PROBLEM SET –
1/ Copy the Maginot Line passage word for word, everything from "History buffs and" down to "April to October.".
2/ According to the Maginot Line passage, during which months are guided tours available?
3/ Extend the passage about the Maginot Line, starting right after its final sentence.

In the 1930s the Maginot Line was viewed as a military marvel, an impregnable network of underground fortifications stretching along France's border with Germany — from Belgium to Switzerland — designed to stop the Nazi onslaught and prevent a repeat of the bloody trench warfare of World War I.
But then in 1940, the Germans simply bypassed the vast, hugely expensive network of bastions, bunkers, tunnels and artillery batteries, and the Maginot Line turned into a metaphor for exaggerated military confidence resulting in disaster.
History buffs and military enthusiasts from around the world now come to tour some of the amazing subterranean forts which began reopening for visitors in the 1980s. Guided tours, including rides on electric trains that once ferried troops and ammunition from fort to fort through tunnel networks, are available from April to October.

DATA PROVIDED –
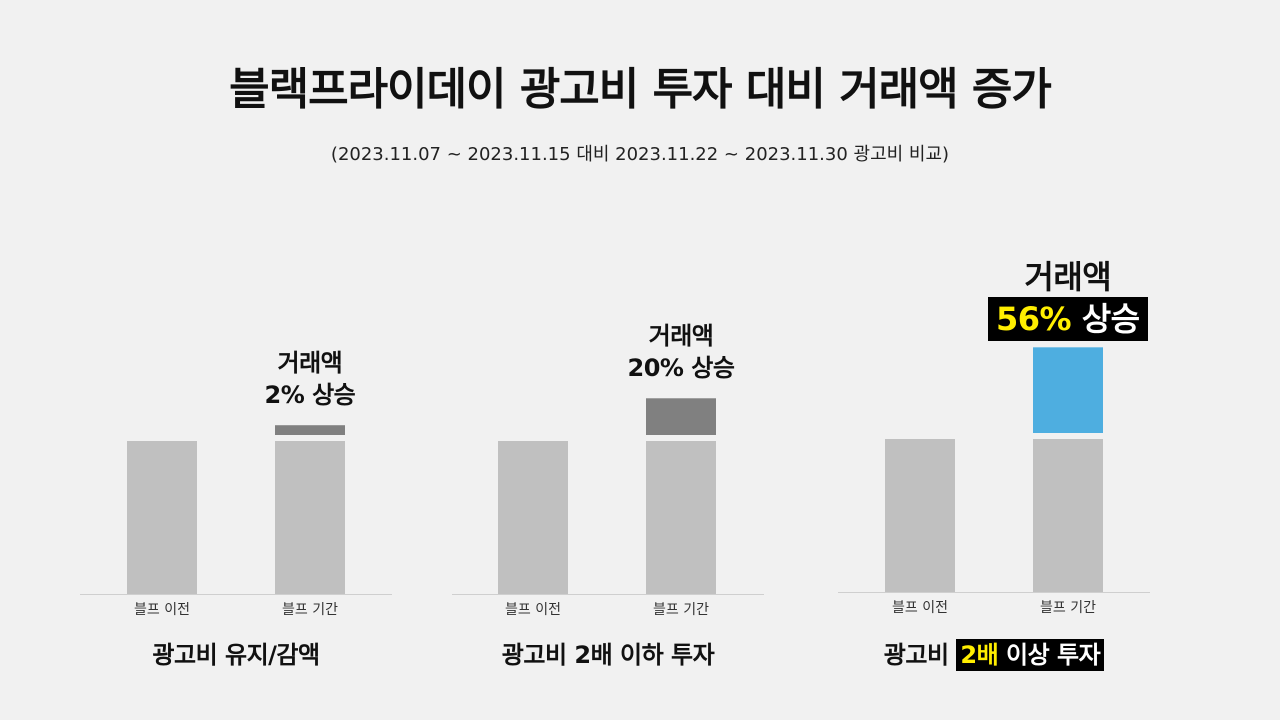 The width and height of the screenshot is (1280, 720). I want to click on group-label-highlight-box: 2배 이상 투자, so click(1030, 655).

WRITTEN RESPONSES –
1/
History buffs and military enthusiasts from around the world now come to tour some of the amazing subterranean forts which began reopening for visitors in the 1980s. Guided tours, including rides on electric trains that once ferried troops and ammunition from fort to fort through tunnel networks, are available from April to October.

2/ From April to October.

3/
Their massive concrete construction helped preserve the fortresses, which still stand guard along the frontier as though frozen in time. Visitors say the sites, often located in mountainous terrain far from urban centers and not marked on road signs, can be hard to find but are worth the effort.
"A lot of people have heard something about it, and they're interested in finding out more, discovering what exactly was this thing called the Maginot Line," said Armand Jacques, a guide at the fort of Schoenenbourg, located about 34 miles (55 kilometers) north of the French city of Strasbourg.
Jacques said about 40,000 people a year take the guided tour of the fort, with Germans accounting for about 40 percent of visitors. He cautioned that visitors need to be dressed warmly, since the underground tunnels and casemates are not heated and average temperatures hover around 54 F (12 C) even in midsummer.
The bastions were largely abandoned after World War II, although some of the more extensive ones — known as "gros ouvrages," literally "large works" — were used by the French army during the Cold War as bombproof shelters and headquarters.
They too were relinquished by the mid-1960s, with some sections auctioned off to the public and the rest left to decay — after the army had welded shut entryways in order to prevent adventurous tourists or curious children from injuring themselves.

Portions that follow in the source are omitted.